Terms You Need For People Visiting Your Site

When accessing a site, you are often asked to agree to the terms. The access might be to get into the site in general or within a specific area such as a forum. As a site owner, the idea of having site terms might make you roll your eyes, but they are actually very important. Let's take a look.

What are these terms used for? They give a site owner the ability to tailor and define the relationship with the end user. So what? Well, this is important because you can nail down issues that are critical to any problems that might arise later because of an annoying visitor, and you know they are out there. For instance, you might have a site with a forum. If so, you will want to include a prohibition against making racial attacks and so on.

In general, the terms for your site should cover a description of the services you provide, a statement of ownership for all the intellectual property on the site, what parts of said property users can access, linking restrictions and prohibitions against certain actions such as violating laws, hacking the site and so on. You will also want to include provisions regarding jurisdiction in an effort to make sure any dispute that arises must be heard in a court near you instead of across the country.

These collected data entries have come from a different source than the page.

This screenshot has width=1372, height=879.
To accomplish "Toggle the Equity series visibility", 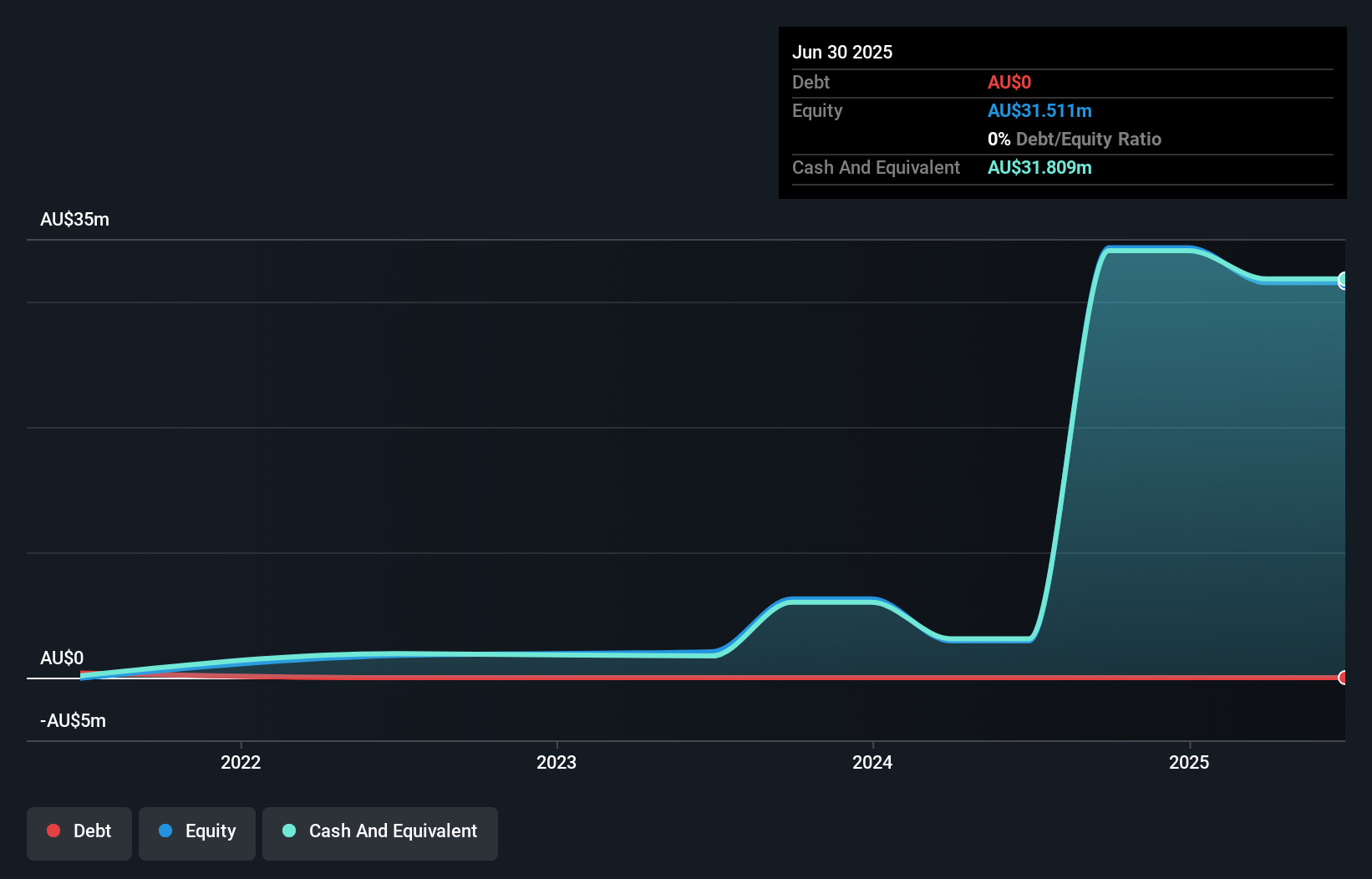I will 196,831.
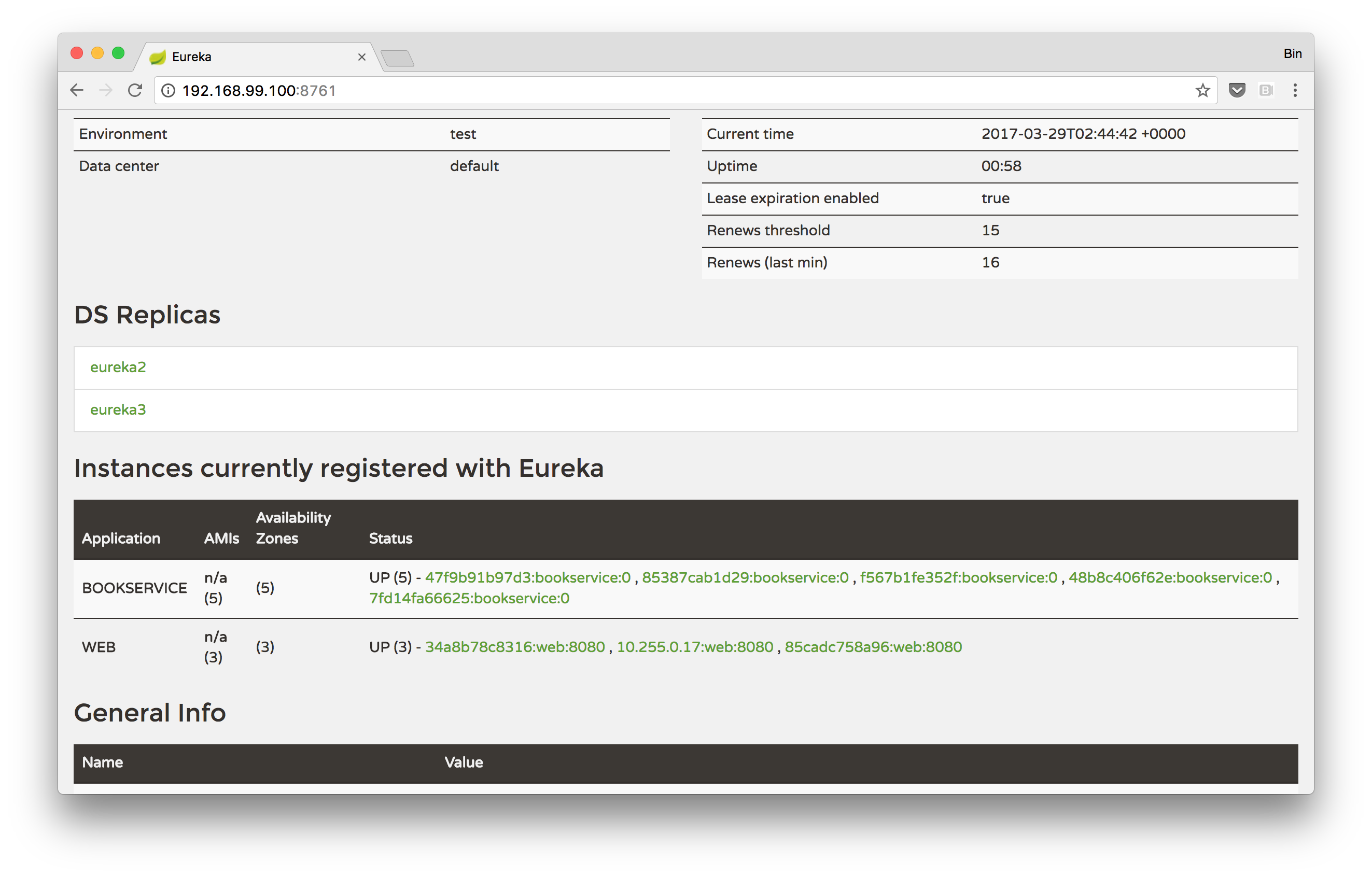Click the Pocket extension icon
This screenshot has height=877, width=1372.
point(1236,90)
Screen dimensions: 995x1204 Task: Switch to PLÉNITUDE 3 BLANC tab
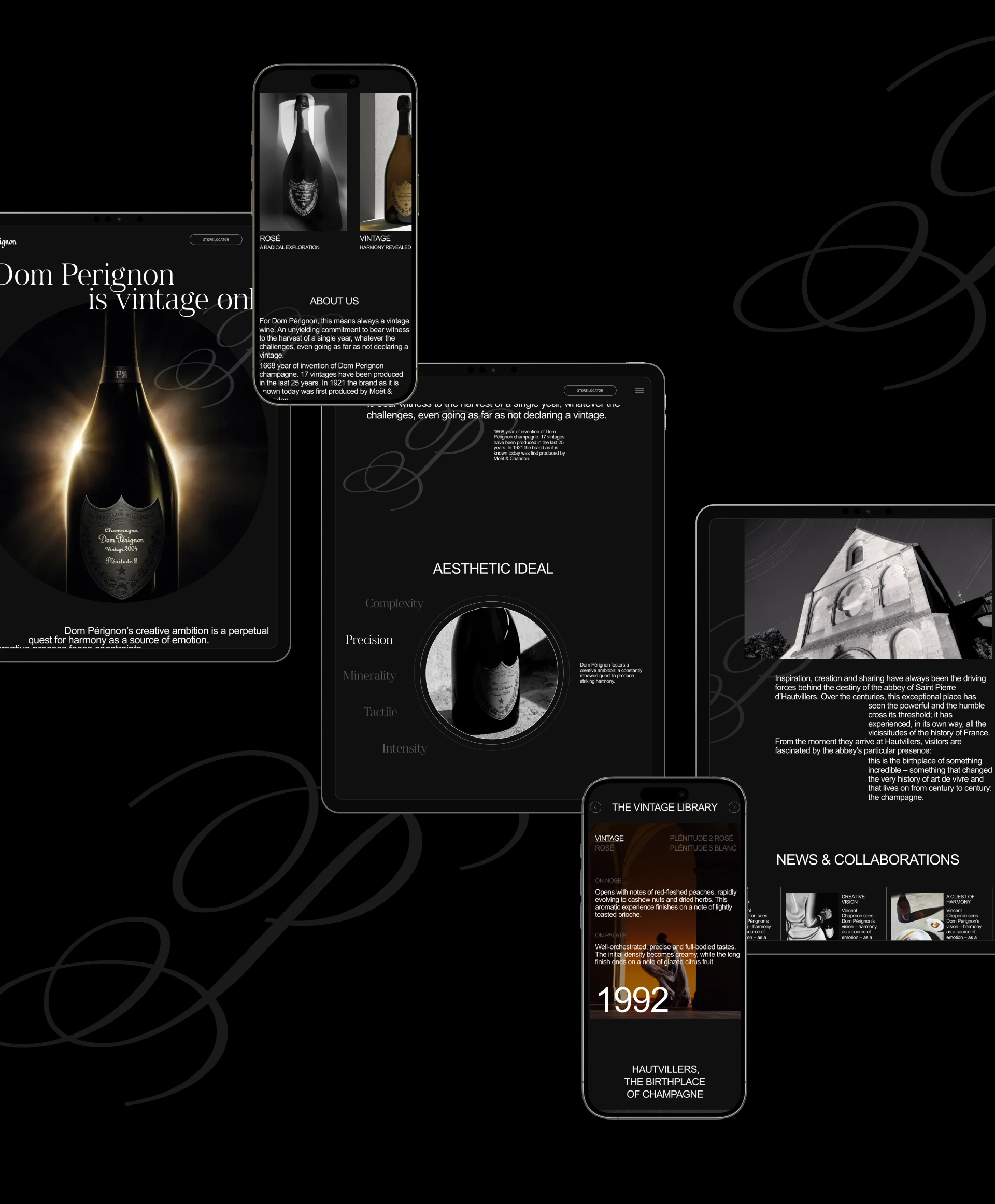[x=703, y=848]
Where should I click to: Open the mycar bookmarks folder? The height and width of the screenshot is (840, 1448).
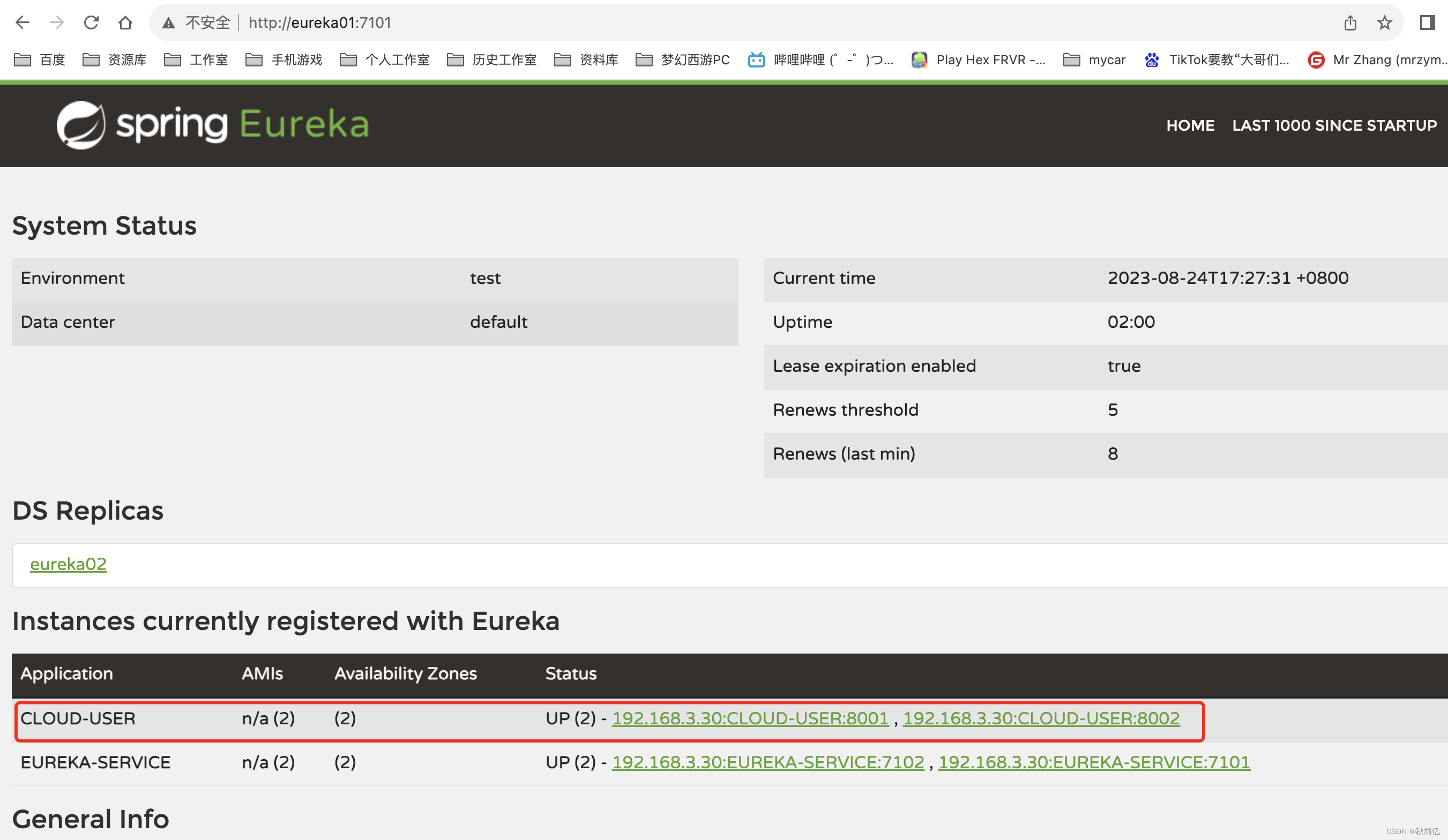[1094, 60]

Then there is the Digital Millennium Copyright Act. As a site owner, you are liable for any copyright violations on your site. This is true even if a user posts the material in question. The way to avoid this is to pursue the safe harbor provisions of the Act. Your terms need to incorporate the necessary language to this effect. Without it, you could end up fighting off legal proceedings constantly.

How can you make sure these terms are enforceable against users? Well, it comes down to electronic contracting. If at all possible, you want them to click an "I Agree" button, particularly if the user is being given access to an area that allows them to post material. In the end, the decision is yours and some courts will hold the terms of use are not binding if an "I Agree" button isn't required.